Landrieu’s mouth gaped as if he was scandalized to be discovered anywhere near where he was. “Yes’m,” he said, casting an evil eye at him and Newel and a quick one at the old man.
“Call Rupert Knox now.”
“Yes’m,” Landrieu grunted. He took a long backward stride and was gone, Newel behind him.
“Mr. Hewes,” she said with the same lasting patience, her face back out of the light.
Mr. Lamb’s mouth came open several inches and stopped.
“Ma’am,” he said.
“Your wages are put on the supper table. Mark would’ve been grateful for your loyalty. Leave his pistol in the Gin Den.”
“Yes’m,” he whispered, and could see her face then in her own darkness. “Mrs. Lamb, I’m sorry about him,” he said. He could hear Newel and Landrieu tromping down the porch steps into the heart of the storm.
“He slept on the right end of the bed last night,” she said, bemused.
“Yes ma’am.”
“When it got spring, Mark always slept with his head to the foot. He thought it equalized his body’s pressures. And when I woke up this morning he was sleeping with his head next to mine, and I said, ‘Mark, why are you sleeping to my end?’ And he said, ’Because I went to bed thinking I was going to die, and I didn’t want to be turned around like a fool. I had a feeling my heart was going to stop.’ And I suppose it did. I’ve spent the day getting myself ready, and now I am.”
“Yes ma’am,” he said, looking around into the shadows, unable to make out the wallpaper. “I’m sorry about him,” he said.
“Not as much as I am, Mr. Hewes,” she said.
And he had to go that instant. He took a step through the dining room, grabbed up the money envelope, stapled and neatly written on in pencil, and headed out into the rain, thinking about situations that draw you in and wring you like a rag, and let you go in the rain when the use was out of you and you weren’t good for anything.
2
Landrieu limped to the Gin Den wearing his yellow raincoat, inside of which his face looked cold as the night. He poked his head in the doorway and announced he was ready to go.
He got his gun from under the seat, laid it in the middle of the bed, put on his slicker, and stood in the door while Newel dredged up an old paint tarpaulin and draped it over his shoulders, then the three of them took off in the jeep with Landrieu driving and Newel humped in the front, scowling.
When they got to the overlook, Landrieu paid the lake a menacing look. The water was swelling and the camp was invisible, and through the rain he could see only indentations of shore willows.
Landrieu untied the Traveler, and the two of them sledded it into the water. Landrieu hauled the little All State out of the brush from under an anhydrous ammonia sack, and screwed it on the transom.
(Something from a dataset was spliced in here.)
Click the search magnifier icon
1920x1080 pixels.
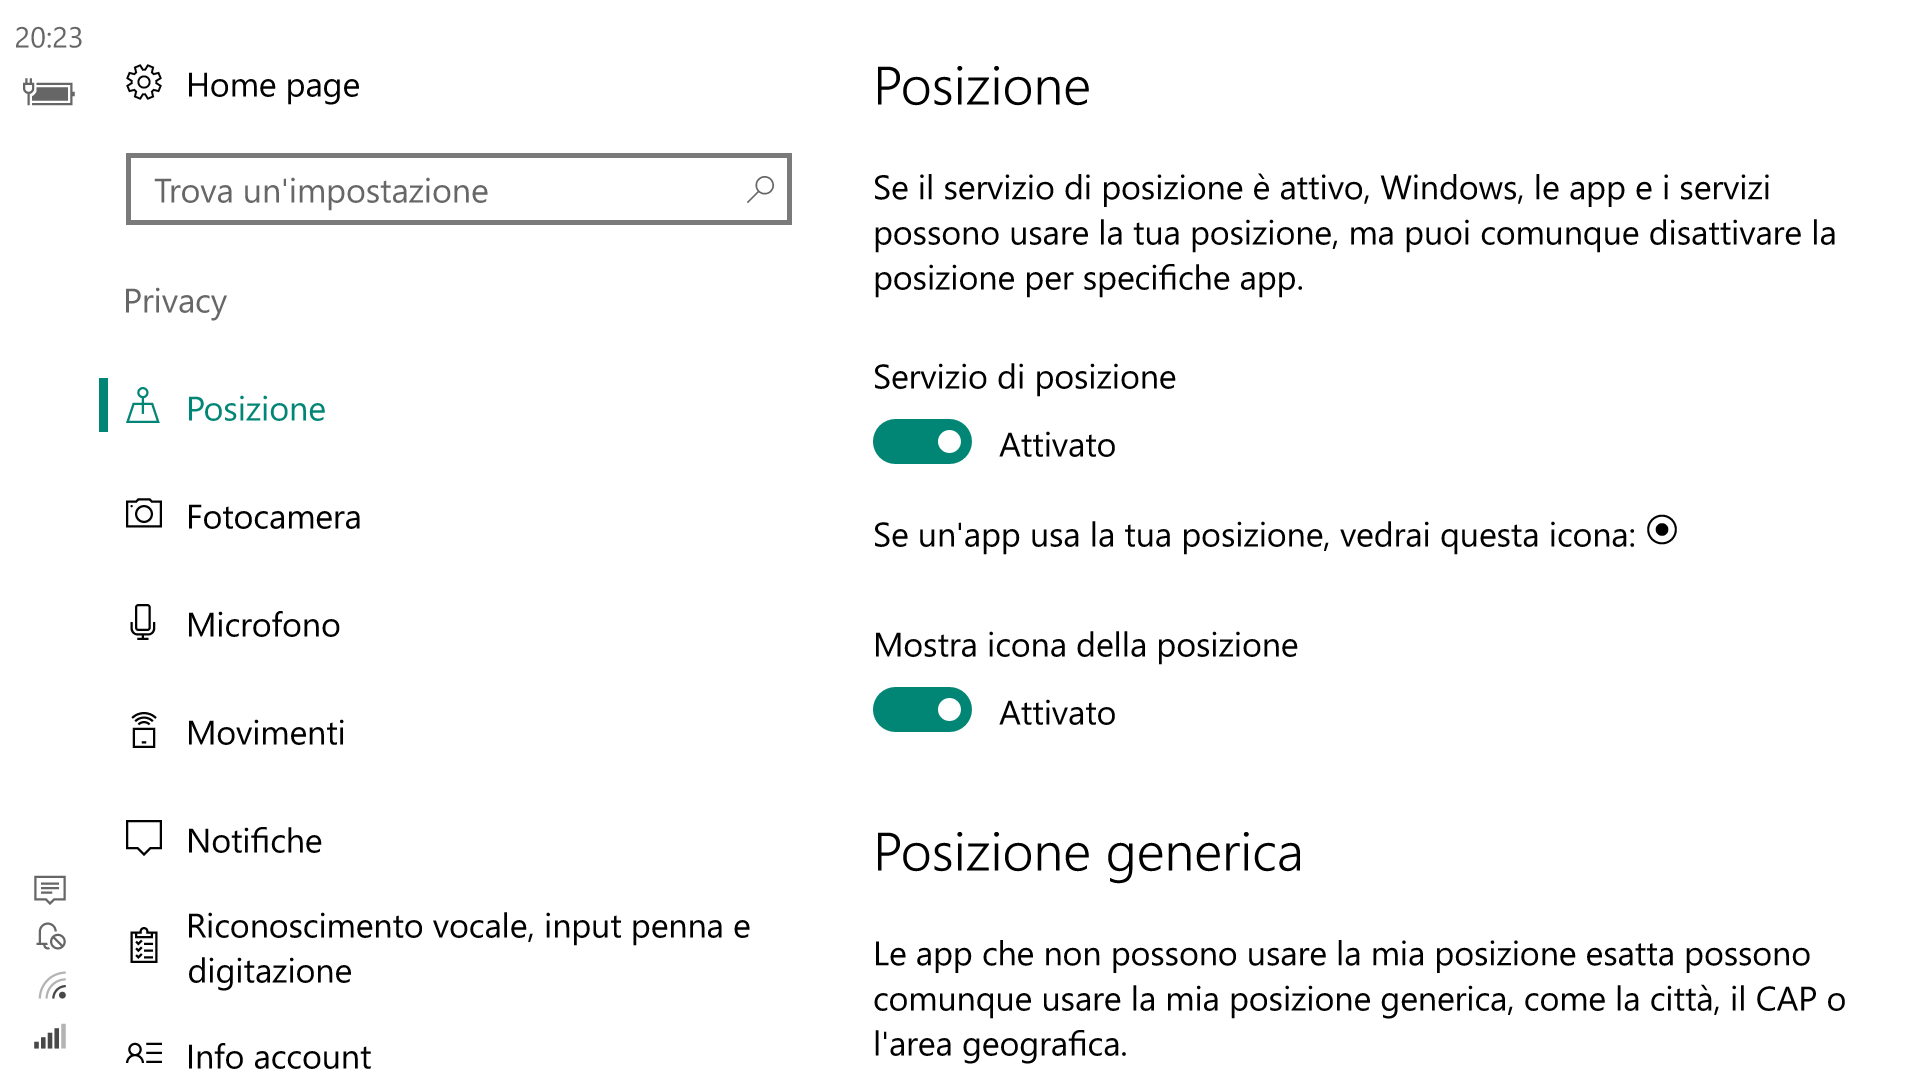click(760, 189)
He then started pinching the bubble and spinning the crank, and staring at the lake as if he were watching a vision of his own calamity.
“Push ’em off,” Landrieu shouted meanly, installing himself in the bow. And they heaved until the boat rode out of the mud and came under power. Newel hulked in under his canvas at the middle of the boat, rain skating his cheeks and wetting his pants. They both faced Landrieu, who kept looking at them malignantly, as if they were undercutting his ability to pilot the boat by simply being there, and when the bow slipped clear of the timber, he whipped the rudder bar to the side and spun the boat into the wind, knocking Newel flat off onto the floor.
“What about the old lady!” Newel shouted when he’d gotten back on the bench. The slap of the water was getting fierce, like metal tearing on the boat’s underside.
“I’d rather leave her as leave me!” he shouted, and Newel made a sour mouth and disappeared in the canvas.
When they got where the dock was visible, the boat had collected two inches of active water and was low enough in the channel that the motor scudded bottom and kicked out suddenly with a whang that shocked Landrieu and almost rocketed him off his seat. He looked puzzled a moment, then motioned Newel out of the boat to wade. Newel crouched lower, shook his head, and pointed on to the dock. Landrieu looked reviled and whipped off down the lake sixty yards and veered back in and approached the dock from upchannel, easing the boat expertly against the swell, baffling the truck tires and cutting the motor.